My Experience at Data Council Austin 2023: Day 1
I have to admit I didn’t do enough research before I joining the Data Council conference, say why it’s special, what tracks are available, and who will speak. To some degree, quite often I do something similar when I go to the cinema. When I roughly know this won’t be too bad, I enjoy those happy surprises (yes, I am talking about John Wick: Chapter 4).
Again, it’s 11pm and I am just back from 2 parties in a row tonight and I have to reserve some time to give you an update of the Day 1 of Data Council, as a follow up of 👇
The TL;DR is Data Council is amazing!
It’s my first time in Data Council, and I have attended many many tech conferences in my 20 years of tech career. Data Council is just great.
To be honest, I was a little bit disappointed when I entered the demo booth area this morning for “standup” breakfast and saw “750 attendees” in the opening keynote of Pete Soderling:
I’ve been to AWS re:Invent like 20K attendees, or Current ’22 with about 2K-3K attendees. When I saw this 3-digit number, I say well, but later on “wow”. Because it’s a relative small amount of attendees,speakers, or sponsors, you are connecting to the like-minded folks much closer. You can come to the Speaker Office Hours to have good discussions with the presenters. There are a series of workshops which are relevant to your day to day work. You can easily meet someone having similar challenges or hope in the hallway. And there is no live streaming of it (although the recordings will be available online, say Youtube, in 2–3 weeks), so you have to enjoy this in-person conference.
And also Data Council is not organized by a single vendor or cloud provider. Because it’s relative small, because it’s very focus on data, because it’s in Austin, because the overall theme is very casual, honest and no bullshit, it turns to be a quite amazing experience to join such data conference in person.
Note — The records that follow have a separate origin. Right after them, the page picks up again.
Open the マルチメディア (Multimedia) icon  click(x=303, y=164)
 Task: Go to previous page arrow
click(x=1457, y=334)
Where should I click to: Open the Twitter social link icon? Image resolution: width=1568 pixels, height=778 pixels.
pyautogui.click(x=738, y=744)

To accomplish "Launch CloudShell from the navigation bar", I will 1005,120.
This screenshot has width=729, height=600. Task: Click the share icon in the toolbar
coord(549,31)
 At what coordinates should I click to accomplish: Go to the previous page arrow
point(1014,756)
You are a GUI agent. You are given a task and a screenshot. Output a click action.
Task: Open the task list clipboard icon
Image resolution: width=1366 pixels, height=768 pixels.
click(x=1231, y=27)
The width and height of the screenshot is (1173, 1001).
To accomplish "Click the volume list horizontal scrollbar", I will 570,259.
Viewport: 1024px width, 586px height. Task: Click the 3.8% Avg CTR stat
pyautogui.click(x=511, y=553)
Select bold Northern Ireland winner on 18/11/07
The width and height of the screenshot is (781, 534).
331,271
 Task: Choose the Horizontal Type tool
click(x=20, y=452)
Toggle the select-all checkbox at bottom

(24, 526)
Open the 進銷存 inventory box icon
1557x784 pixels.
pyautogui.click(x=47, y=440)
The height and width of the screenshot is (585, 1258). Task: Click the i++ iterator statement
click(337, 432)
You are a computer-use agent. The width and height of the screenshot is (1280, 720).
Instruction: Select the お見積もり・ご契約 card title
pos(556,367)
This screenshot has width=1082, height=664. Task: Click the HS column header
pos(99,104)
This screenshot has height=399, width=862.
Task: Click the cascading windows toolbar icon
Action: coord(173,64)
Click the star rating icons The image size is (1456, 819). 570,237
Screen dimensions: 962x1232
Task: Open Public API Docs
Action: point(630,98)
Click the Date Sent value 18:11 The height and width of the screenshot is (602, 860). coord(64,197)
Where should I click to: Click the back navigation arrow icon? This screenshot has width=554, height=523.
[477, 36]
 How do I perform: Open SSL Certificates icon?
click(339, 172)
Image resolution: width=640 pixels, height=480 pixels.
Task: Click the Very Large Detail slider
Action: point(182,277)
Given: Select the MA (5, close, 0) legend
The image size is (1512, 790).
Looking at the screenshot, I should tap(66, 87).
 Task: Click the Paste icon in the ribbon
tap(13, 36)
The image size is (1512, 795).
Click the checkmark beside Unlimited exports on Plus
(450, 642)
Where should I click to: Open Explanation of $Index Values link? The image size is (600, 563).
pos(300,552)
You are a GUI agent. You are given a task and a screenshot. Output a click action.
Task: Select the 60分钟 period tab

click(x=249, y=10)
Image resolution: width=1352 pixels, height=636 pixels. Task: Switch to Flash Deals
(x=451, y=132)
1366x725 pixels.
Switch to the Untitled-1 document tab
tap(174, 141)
Again, this series of blogs are all about my personal experience at the Data Council conference. I do have some biases on data stack, streaming database, or data engineering in general. However I guess I am open-minded enough to talk to different folks with different background and different opinions. In this blog (and day 2 day 3 update), I mainly list what I saw/heard/discussed, other than my personal opinion. I just started https://jove.substack.com/ for more personal opinions, or you can ping me on https://www.linkedin.com/in/jovezhong/ or https://twitter.com/jove
Some of the key takeaway of Day 1 at Data Council are
- We are living in the same world, but it’s also a multiverse. Not just on Linkedin/twitter, but also in this conference, we are hearing very different opinions, such as “Big Data is dead” or “we are at the new chapter of Big Data”, “we’re a cloud-only company” or “we won’t use any commercial software. Just run the open-source systems in our VPC”. Companies/organizations at different stages, or different sectors, even different regions/countries may have very different take on those principles. I don’t think it’s necessary a bad thing. As a vendor, the takeaway is you cannot please everyone, period. Believe what you believe and execute well. Don’t change your direction every 6 months or shorter. Have some faith on what you are heading and just do it.
- People talk a lot about Data Quality, Data Contract, Data Catalog, Data Lineage, Data Security/Privacy. It’s relatively easy to build a working system to solve certain types of problems. But when the organization gets bigger, more users with different skillsets or backgrounds/assumptions start using the product, then how to get a certain team agreement about how to process/manage the data can be a big problem. More than just technical challenges. Can be culture, can be SOC2/GDPR, can be organizational boundaries. It’ll be easier if the CTO/CIO can define the blueprint, principles, roadmap, then spend some effort consolidating the stacks.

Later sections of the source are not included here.